I’ve been thinking a lot about the recent racist words from the 45th president of the United States.

I’m also thinking about how few of the men at Golden Globes used the opportunity to do more than wear #TimesUp lapel pins.

And, here on Dr. Martin Luther King, Jr Day, I’m reminded of one of his most powerful sayings:

King-Jr-Quotes-7

In the end, we will remember not the words of our enemies, but the silence of our friends.

We have a chance today to stand up for our friends and allies. In New Orleans, the events celebrating what would have been the 89th birthday of this great civil rights leader begin at 9am at A.L. Davis Park (2600 Lasalle Street). Check your local news for events in your area.

Why should white people and especially white women go to these events? Because when we stand together, we live our commitment to community. If we have any hope of building trust and having credibility, we must show up for our brothers and sisters of color.
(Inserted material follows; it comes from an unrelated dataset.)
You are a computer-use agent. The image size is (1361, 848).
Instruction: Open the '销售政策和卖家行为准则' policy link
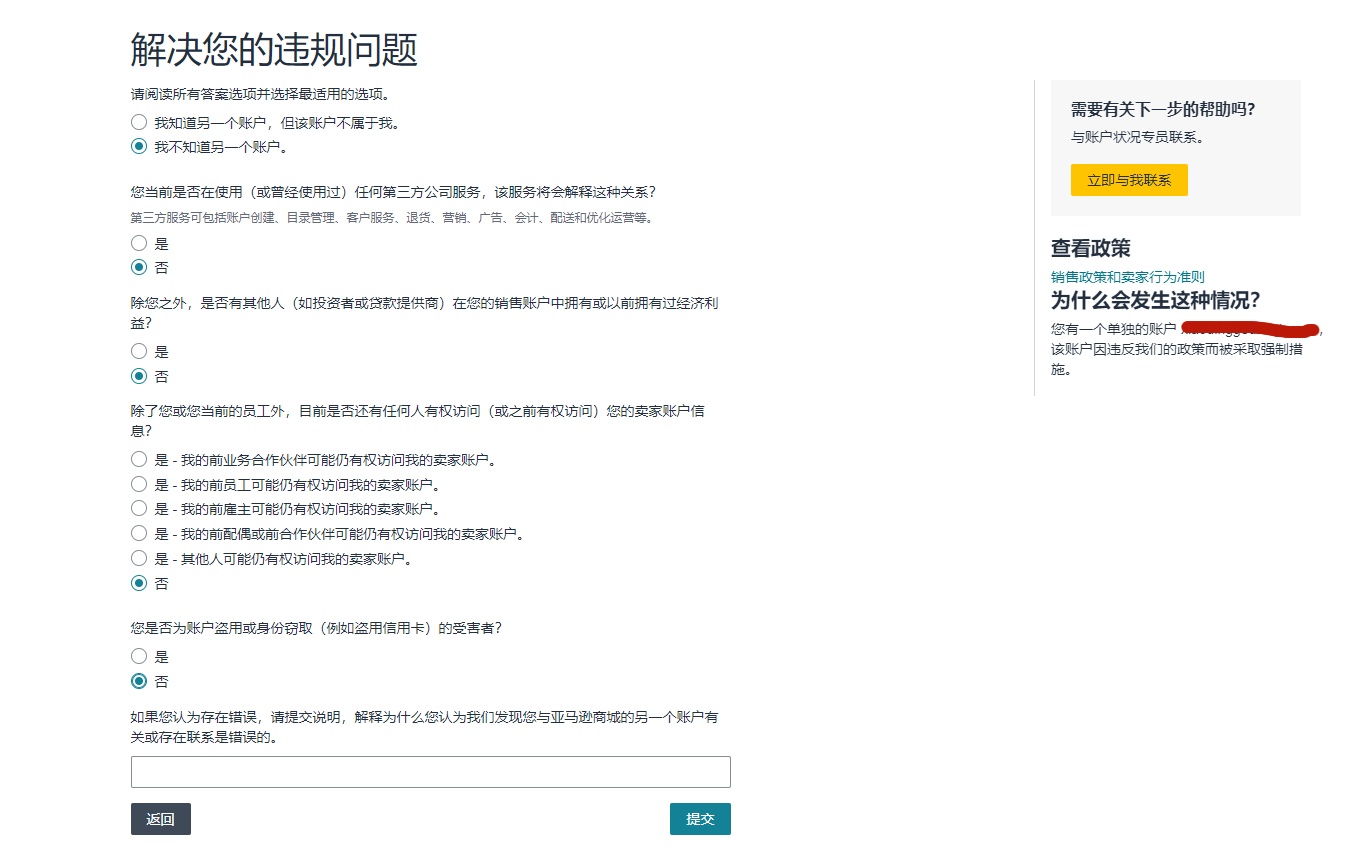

Standing up for justice removes all doubt you have in the content of your character. Being silent in the face of injustice, bullying and harassment is the first step in diminishing self-confidence. It is incrementally detrimental and the next time, you might not be able to act at all. We judge ourselves by our actions and, even though our voice might shake, we must speak out anyway.

Later in the month, on January 20th, there will be Women’s Marches across the nation. Here in New Orleans, we will gather at Duncan Plaza for step off at noon.

FB_IMG_1516010134405

I hope to see you out there protesting, marching and, someday soon, celebrating. Taking our activism to the streets reinforces our collective power and reminds us of what all we’re fighting for.

Be mindful of keeping our focus on fighting the power, not each other. We must lift each other up if we are to raise the nation from this quagmire.

After the March is over, don’t forget what that solidarity felt like. Use that energy as you persist to resist.

And, never be silent again.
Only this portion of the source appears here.